Comparing the 122 variants detected using Ion S5™ XL sequencing to the 66 variants detected using Sanger sequencing for the 11 case type samples, only two of the variants were discordant. Both discordant variants were in sample “Hair 1”. 309del was detected using Ion S5™ XL but was not seen in Sanger sequencing. This was likely a false deletion, as this discrepancy was also observed multiple times in our earlier concordance study. The other discordant variant was a point heteroplasmy 16304Y detected using Ion S5™ XL, while a 16304C was detected using Sanger sequencing. Upon reviewing the Sanger sequencing results for “Hair 1”, a low-level T was seen in the electropherogram. This low-level point heteroplasmy was more readily observed when using Ion S5™ XL technology due to greater sensitivity.

In addition to comparing to Sanger sequencing data, the mtDNA haplotypes obtained in this study were also compared to data obtained from sequencing reference samples. Blood samples from the same volunteers who provided the hair shafts had been previously sequenced using Ion S5™ XL during initial testing of the instrumentation. There were two discordant variants observed between the five pairs of hair and blood samples. One of the discordant variants was a 309del observed in the blood sample of the volunteer who contributed “Hair 2”, which was likely a false deletion. The other discordant variant was the same 16304Y point heteroplasmy observed in “Hair 1”, but a 16304C was detected in the corresponding blood sample. This is not unusual given that tissue-specific mutations can occur, and the rate of point heteroplasmy has been found to be higher in hair (35%) as compared to blood (18%) [23].

3.7. Implementations

From our validation study, we determined our minimum total read coverage threshold to be 200X, which is a value that is above the highest average read depth of the negative controls in our contamination assessment. We have also adopted the value of 10% as our PHP threshold by looking at the average relative read depth of negative controls against both positive controls and samples at different input DNA amounts. Both thresholds will aid in eliminating the majority of the spurious variant calls arising from background exogenous DNA.

Additionally, from the discordant variant calls identified in our concordance study, the majority of them are indels around homopolymeric C regions at positions 302 to 310, 568 to 573 and 16184 to 16193. As such, those indels at these regions should not be used for direct forensic comparisons, which is in agreement with international forensic guidelines [10].
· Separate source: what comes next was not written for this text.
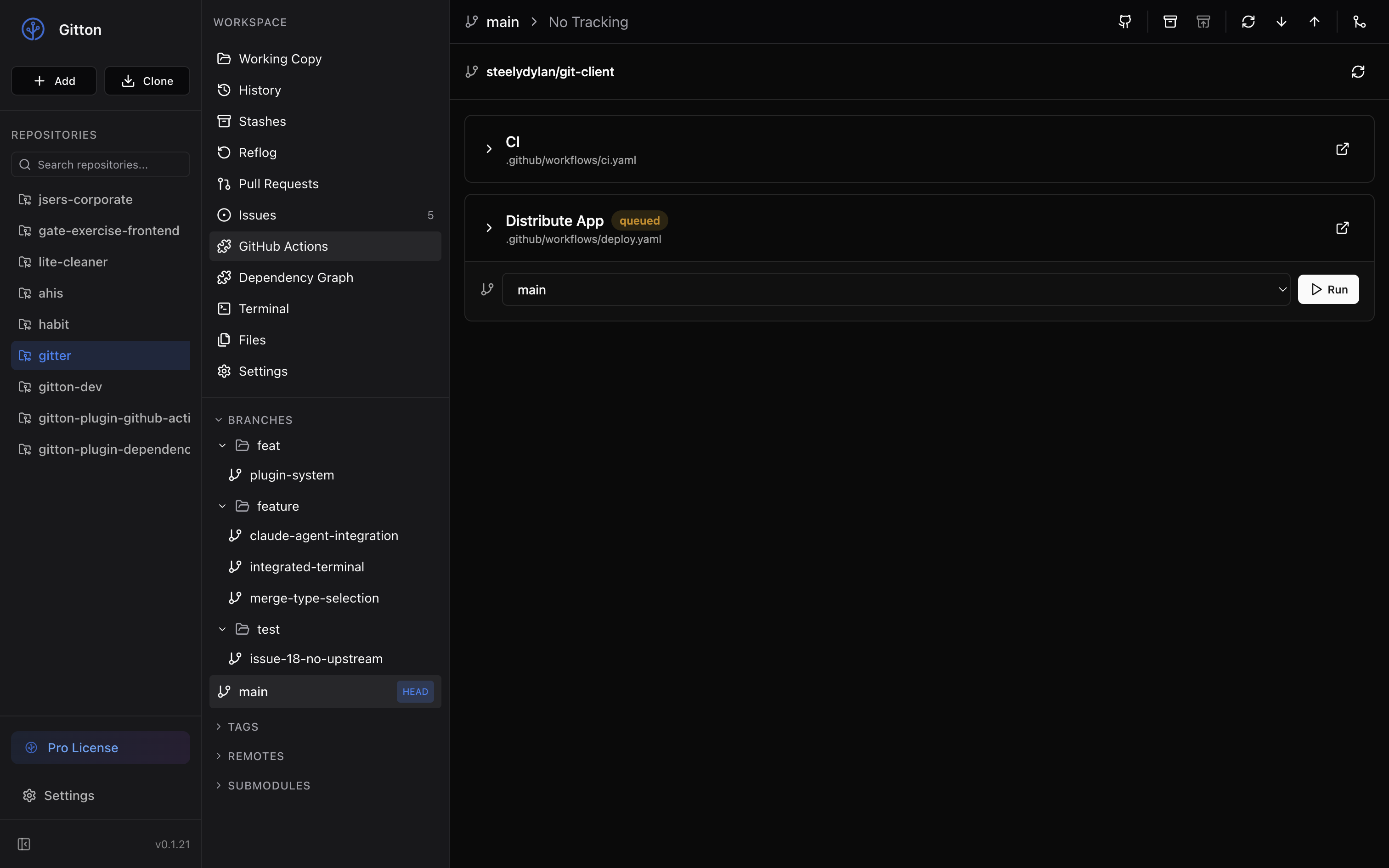The height and width of the screenshot is (868, 1389).
Task: Click the stash archive toolbar icon
Action: 1170,22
Furthermore, our mixture study demonstrated that the presence of three or more MVs and/or a general trend of variant frequencies < 96% throughout the sample indicate that the mtDNA profile obtained is likely a mixture.
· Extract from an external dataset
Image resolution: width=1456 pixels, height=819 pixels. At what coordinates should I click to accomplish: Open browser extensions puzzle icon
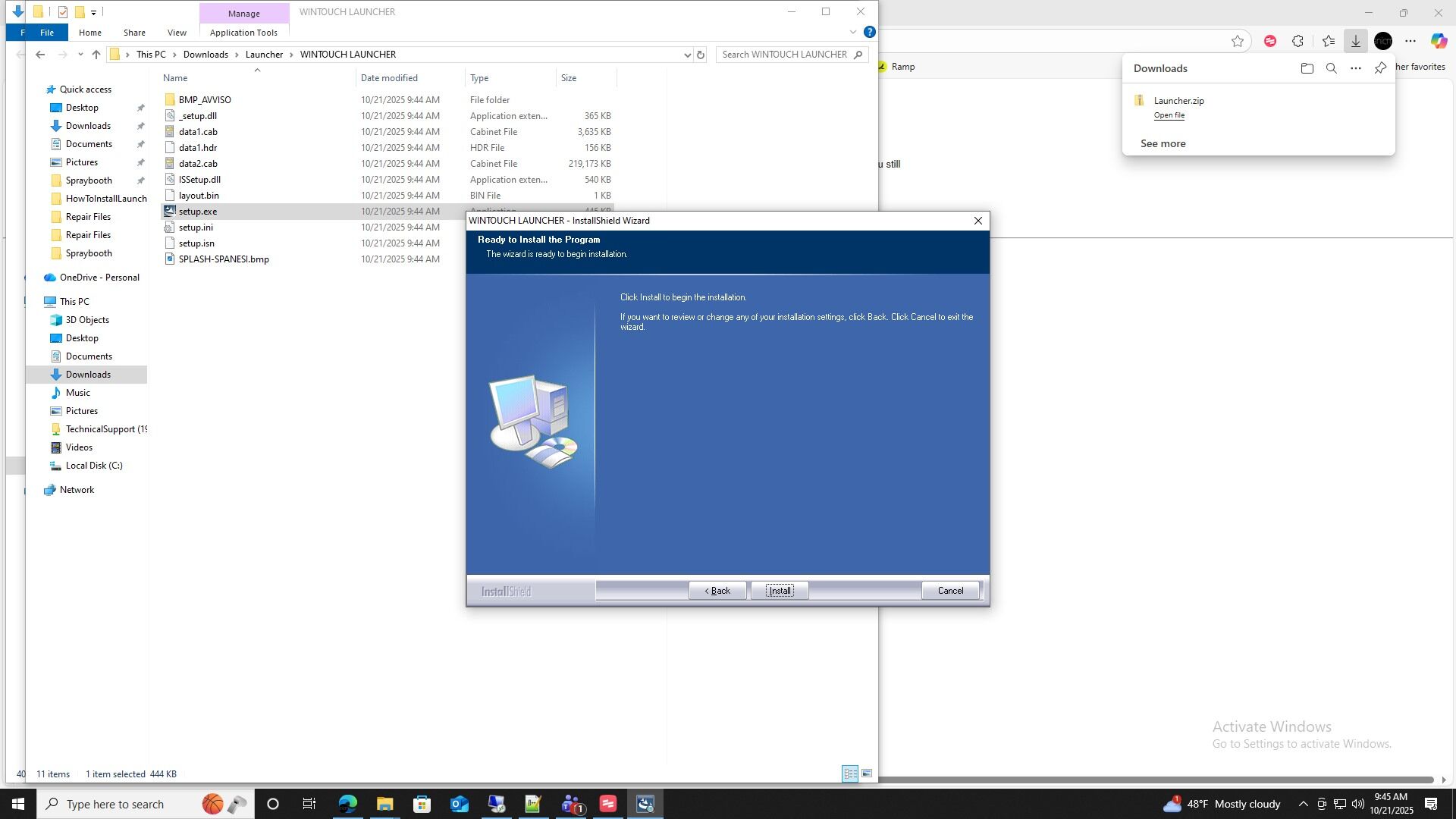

In addition, when interpreting low-level mtDNA profiles, analysts may consider re-sequencing, if possible, to confirm PHP variants.

4. Conclusions

In this internal validation study, we evaluated the performance of mtDNA sequencing using the Precision ID mtDNA Whole Genome Panel with the Ion Chef™ and Ion S5™ XL systems. Expected haplotypes were obtained for all the known samples in our concordance study, and some potential sequencing artifacts involving indels were identified. The contamination study demonstrated that there was a low-level baseline read depth generally lower than 200X for negative controls. In the sensitivity study, stochastic variations were observed, which may have resulted from exogenous DNA and/or NUMTs, and can manifest as false PHPs appearing in samples with low-level input DNA. When sequencing case type samples such as bone and hair, our workflow was able to obtain the complete mtDNA control region haplotype.

The present study demonstrated that our MPS sequencing workflow of the mtDNA control region can produce reliable and reproducible results. As a first step of our MPS implementation, our validation and implementation are focused only on the analysis and interpretation of the mtDNA control region, and further studies to expand to the whole mtDNA genome may be conducted in the future.